(Records from a data source)
|---|

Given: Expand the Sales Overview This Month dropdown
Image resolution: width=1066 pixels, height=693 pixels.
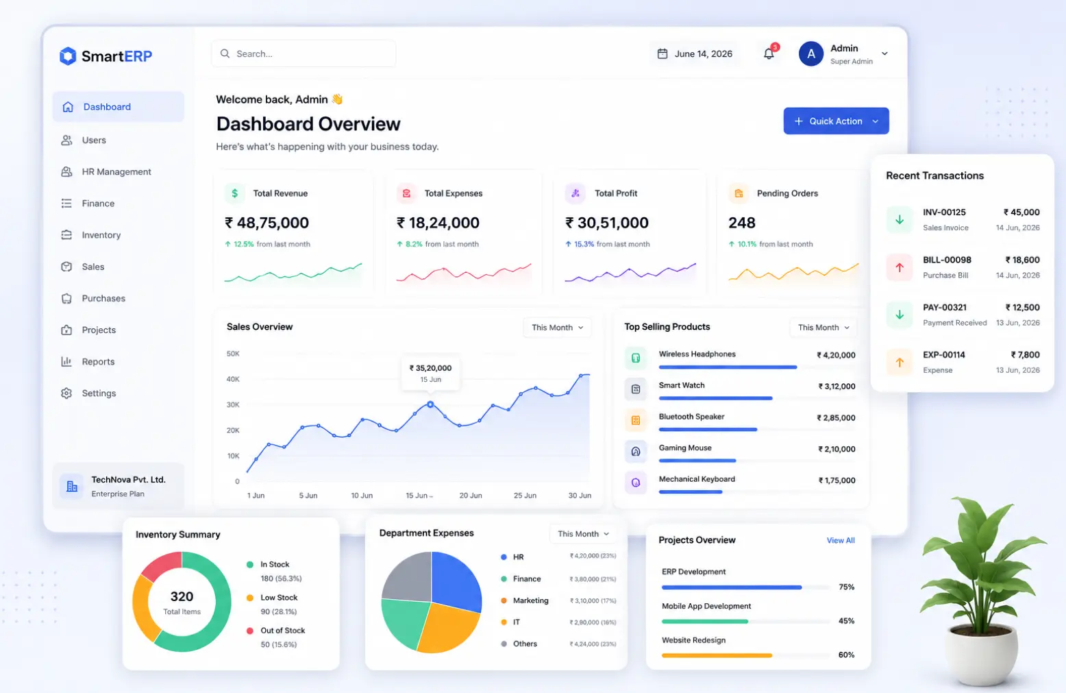Looking at the screenshot, I should pos(558,328).
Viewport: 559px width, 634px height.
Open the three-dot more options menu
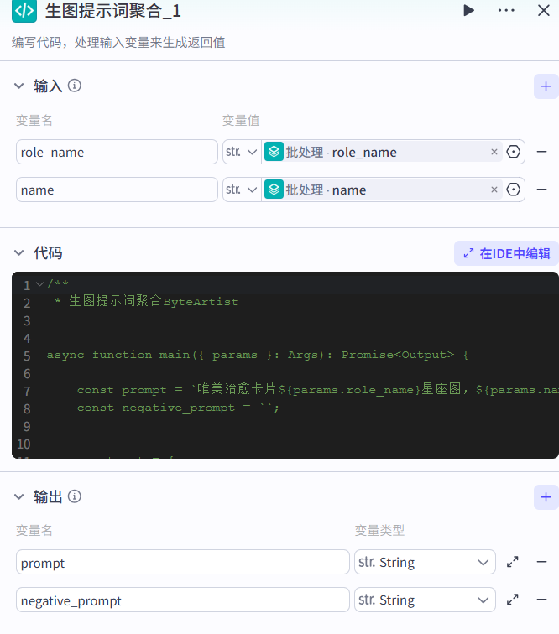click(506, 11)
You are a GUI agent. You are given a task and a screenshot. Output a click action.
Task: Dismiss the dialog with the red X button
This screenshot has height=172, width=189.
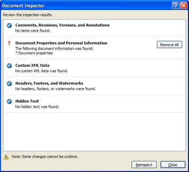point(183,6)
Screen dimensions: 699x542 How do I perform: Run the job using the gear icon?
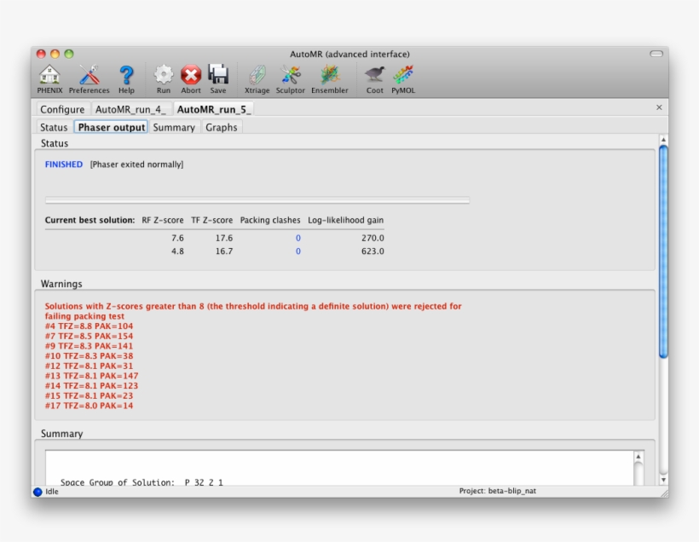point(163,74)
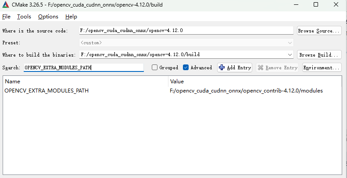Open the Tools menu
Image resolution: width=347 pixels, height=178 pixels.
click(24, 17)
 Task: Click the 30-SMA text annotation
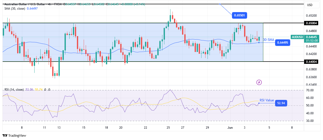(x=268, y=40)
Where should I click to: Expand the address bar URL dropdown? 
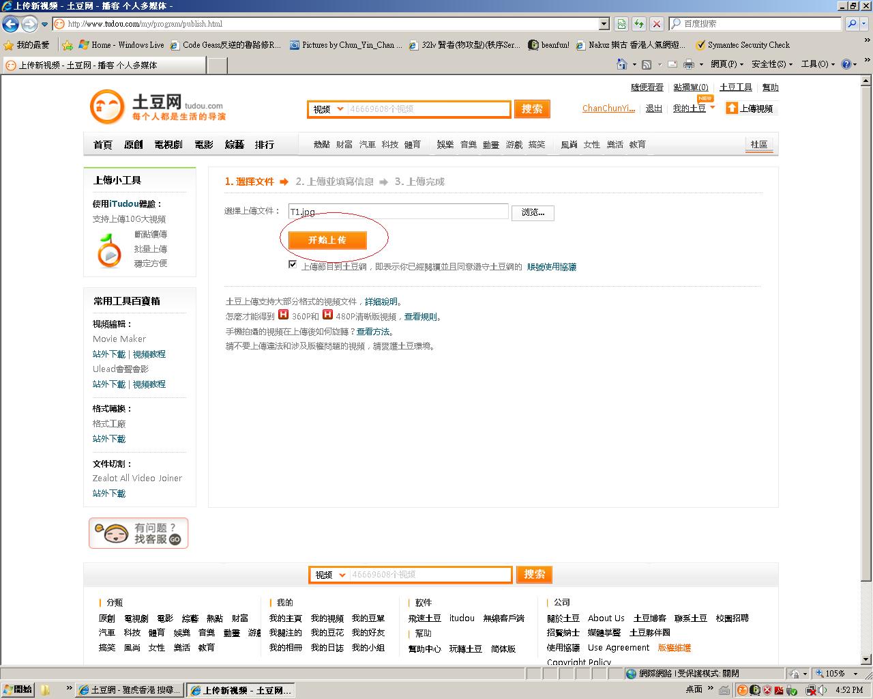(604, 24)
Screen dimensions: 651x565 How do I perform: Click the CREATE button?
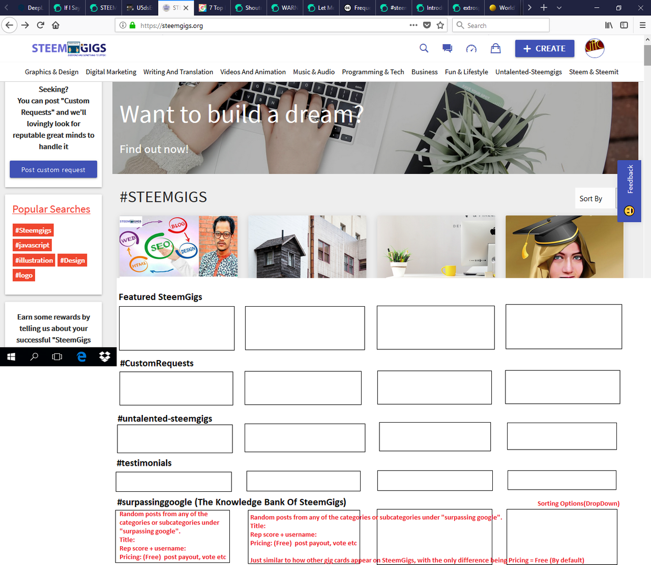[x=545, y=48]
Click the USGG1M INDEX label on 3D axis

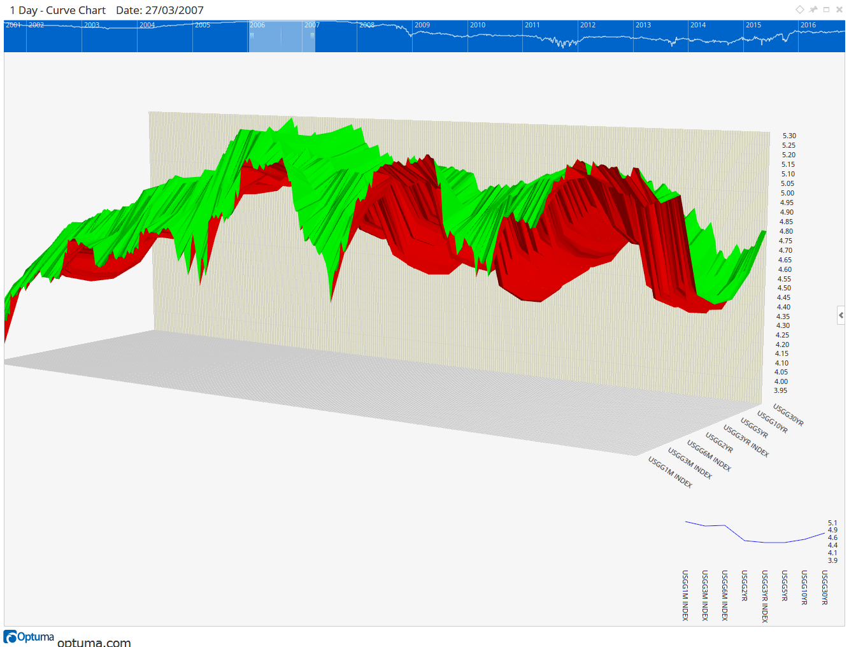pyautogui.click(x=670, y=472)
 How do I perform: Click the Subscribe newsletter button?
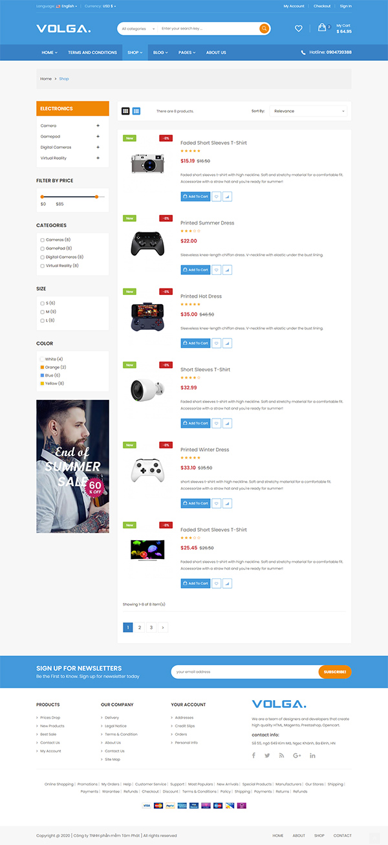pos(335,672)
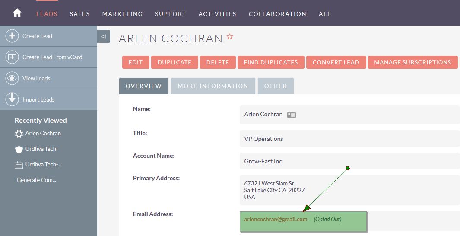
Task: Click the Import Leads download arrow icon
Action: (12, 99)
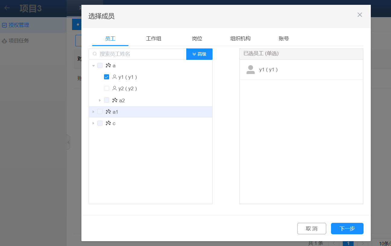Tick the checkbox for department a1
This screenshot has height=246, width=391.
(100, 112)
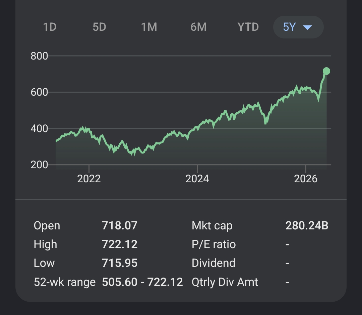Viewport: 362px width, 315px height.
Task: Click the green current-price dot on chart
Action: [x=326, y=71]
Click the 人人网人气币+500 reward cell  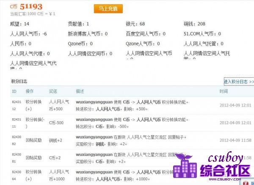pyautogui.click(x=58, y=105)
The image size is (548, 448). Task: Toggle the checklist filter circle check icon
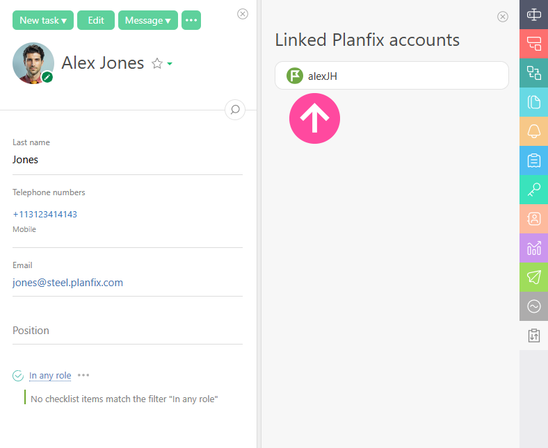18,376
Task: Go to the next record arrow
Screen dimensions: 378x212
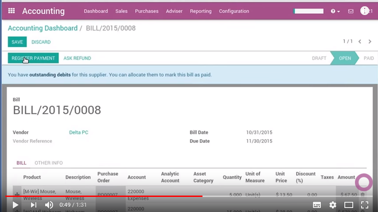Action: (x=370, y=42)
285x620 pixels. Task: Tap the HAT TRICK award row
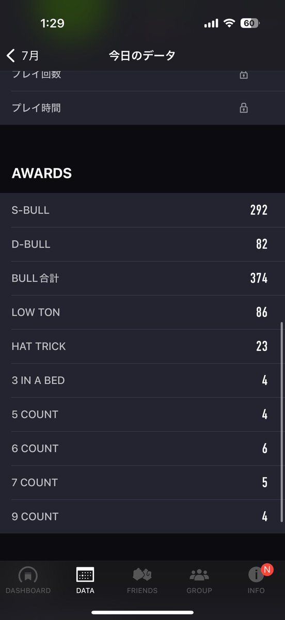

|---|

What is expected -> Output exactly the lines above, from the line with "Image resolution: width=1066" to the line with "You are a GUI", both included; skip the pictures.

Reply ->
Image resolution: width=1066 pixels, height=693 pixels.
Looking at the screenshot, I should pos(558,328).
Viewport: 559px width, 634px height.
Open the three-dot more options menu
click(506, 11)
You are a GUI agent. You are given a task and a screenshot. Output a click action.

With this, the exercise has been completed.